Duplicate rows in CSV files based on values

vbhonde11 · April 15, 2011, 4:48pm

I am new to this forum and this is my first post.

I am looking at an old post with exactly the same name. Can not paste URL because I do not have 5 posts

My requirement is exactly opposite.

I want to get rid of duplicate rows and try to append the values of columns in those rows

Input

abc, first line, value1
def, second line, value2
def, second line, value3
ghi, third line, value4

Output

abc, first line, value1
def, second line, "value2,value3"
ghi, third line, value4

DGPickett · April 15, 2011, 4:55pm

sort and use sed, with two lines in the buffer, to fold them together.

vbhonde11 · April 15, 2011, 5:07pm

Thanks a lot for your quick reply. I appreciate your help but I am new to scripting could you please add some sample code. I can modify it as per my requirement.
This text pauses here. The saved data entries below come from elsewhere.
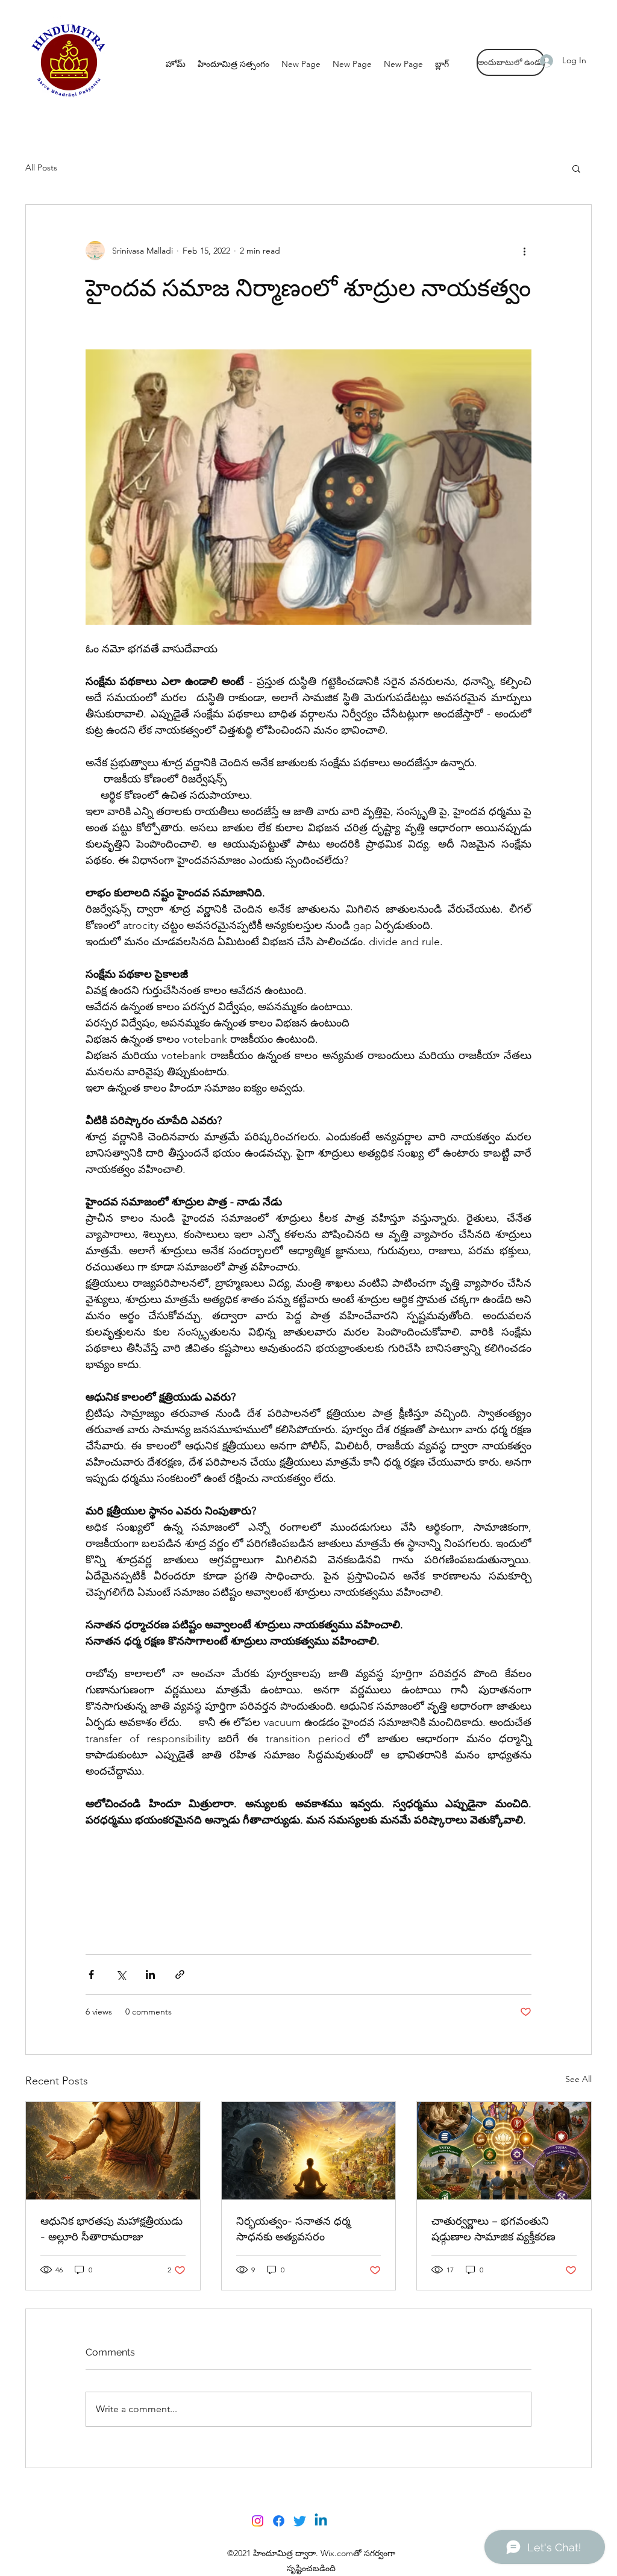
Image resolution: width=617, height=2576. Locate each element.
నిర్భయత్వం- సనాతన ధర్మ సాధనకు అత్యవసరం (293, 2229)
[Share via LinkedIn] (150, 1974)
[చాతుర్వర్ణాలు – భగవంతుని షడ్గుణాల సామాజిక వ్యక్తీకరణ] (504, 2150)
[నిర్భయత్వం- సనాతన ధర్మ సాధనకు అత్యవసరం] (309, 2150)
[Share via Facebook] (91, 1974)
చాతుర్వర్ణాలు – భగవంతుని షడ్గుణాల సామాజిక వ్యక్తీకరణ (493, 2229)
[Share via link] (180, 1974)
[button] (576, 168)
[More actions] (524, 250)
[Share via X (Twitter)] (121, 1974)
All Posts (41, 167)
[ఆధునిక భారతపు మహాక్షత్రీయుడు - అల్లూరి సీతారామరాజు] (113, 2150)
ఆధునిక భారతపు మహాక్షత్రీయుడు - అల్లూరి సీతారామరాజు (111, 2229)
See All (578, 2079)
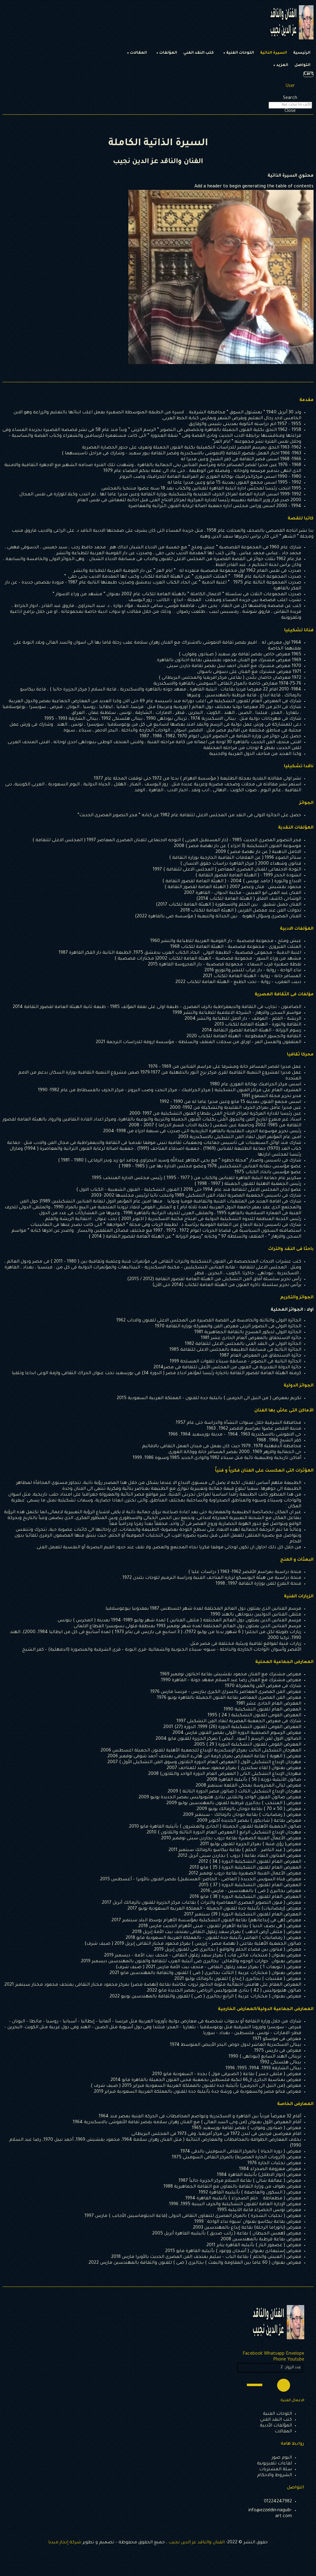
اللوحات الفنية (240, 53)
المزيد (282, 65)
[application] (270, 2385)
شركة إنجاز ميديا (64, 2542)
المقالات (138, 53)
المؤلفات (168, 53)
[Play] (284, 2385)
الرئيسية (301, 53)
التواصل (302, 65)
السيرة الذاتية (273, 53)
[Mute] (271, 2385)
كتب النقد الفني (198, 53)
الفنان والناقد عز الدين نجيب (196, 2542)
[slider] (255, 2384)
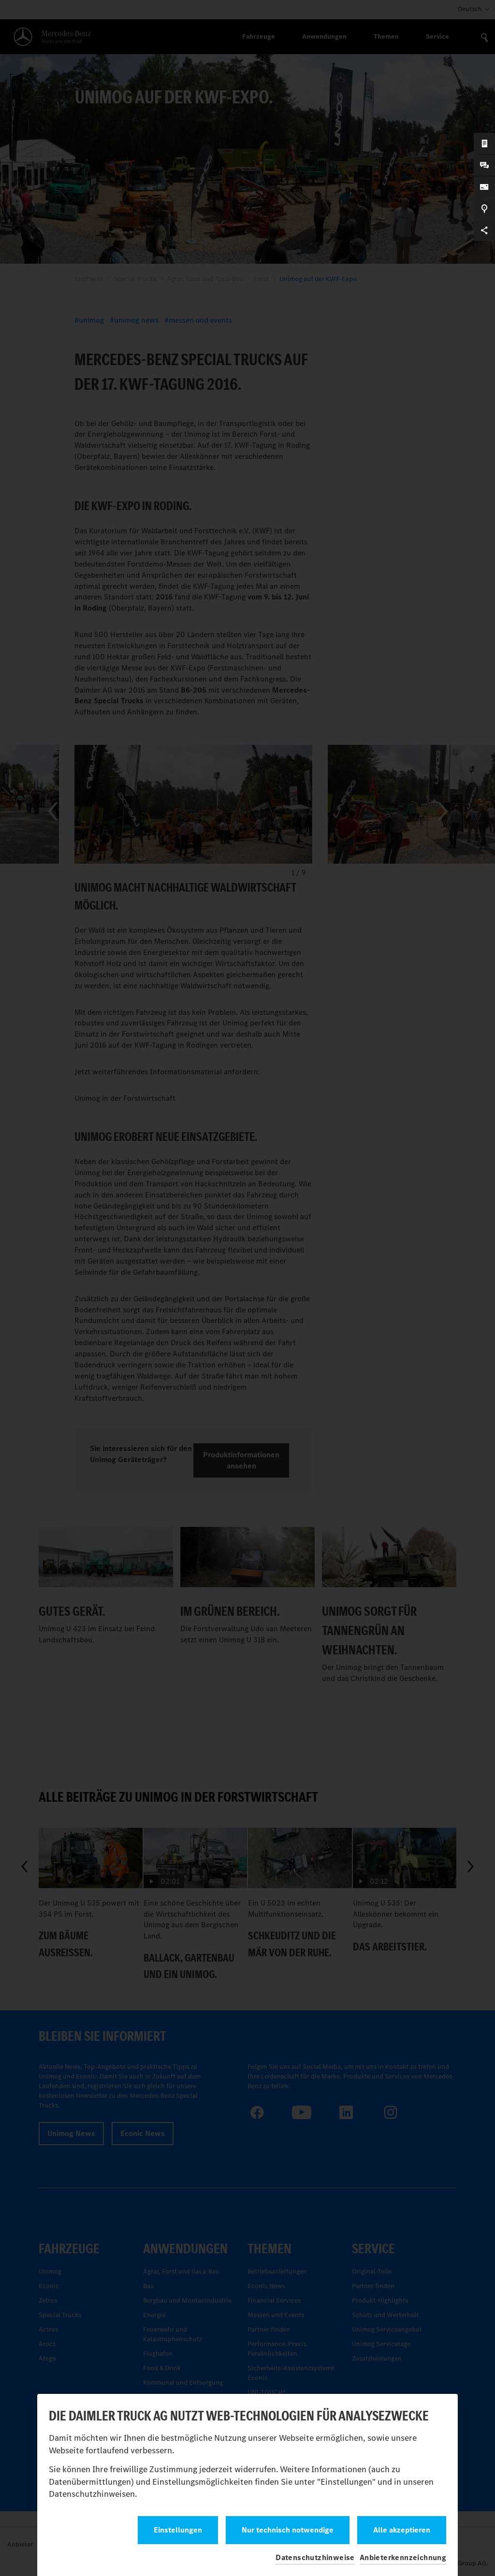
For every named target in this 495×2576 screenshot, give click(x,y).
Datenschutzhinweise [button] (315, 2557)
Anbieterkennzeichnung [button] (403, 2557)
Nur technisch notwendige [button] (288, 2530)
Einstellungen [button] (178, 2530)
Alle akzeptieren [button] (401, 2530)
Shell_Life · April 15, 2011, 6:05pm

See if this works for you:

#!/usr/bin/ksh
typeset -i mCnt=0
mPFld1="First_Time"
IFS=','
while read mFld1 mFld2 mValue
do
  if [[ "${mFld1}" != "${mPFld1}" || "${mFld2}" != "${mPFld2}" ]]; then
    if [[ "${mPFld1}" != "First_Time" ]]; then
      if [[ ${mCnt} -gt 1 ]]; then
        echo ${mPFld1}'COMMA'${mPFld2}'COMMA"'${mOutValue}'"'
      else
        echo ${mPFld1}'COMMA'${mPFld2}'COMMA'${mOutValue}
      fi
    fi
    mOutValue=''
    mCnt=0
  fi
  if [[ "${mOutValue}" = "" ]]; then
    mOutValue=${mValue}
  else
    mOutValue=${mOutValue}'COMMA'${mValue}
  fi
  mPFld1=${mFld1}
  mPFld2=${mFld2}
  mCnt=${mCnt}+1
done < Inp_File
if [[ "${mPFld1}" != "First_Time" ]]; then
  if [[ ${mCnt} -gt 1 ]]; then
    echo ${mPFld1}'COMMA'${mPFld2}'COMMA"'${mOutValue}'"'
  else
    echo ${mPFld1}'COMMA'${mPFld2}'COMMA'${mOutValue}
  fi
fi

Run it as follows:

>my_script > Out_File
>sed 's/COMMA/,/g' Out_File

vbhonde11 · April 15, 2011, 6:32pm

Thanks a lot for your reply. Really appreciate your quick help
The output is as follows

 
abc, first line, value1
def, second line," value2, value3"
ghi, third line, value4
,,

I am sorry but one more question. If file has 3 more columns

Input

 
abc, first line, value1, col1,col2,col3
def, second line, value2, col4,col5,col6
def, second line, value3, col4,col5,col6
ghi, third line, value4, col7,col8,col9

output

 
abc, first line, value1, col1,col2,col3

def, second line," value2, value3",col4,col5,col6
ghi, third line, value4,  col7,col8,col9

will there be a major change in this code? I am trying it now. Also I am trying to get rid of those extra commas on the last line of the output file.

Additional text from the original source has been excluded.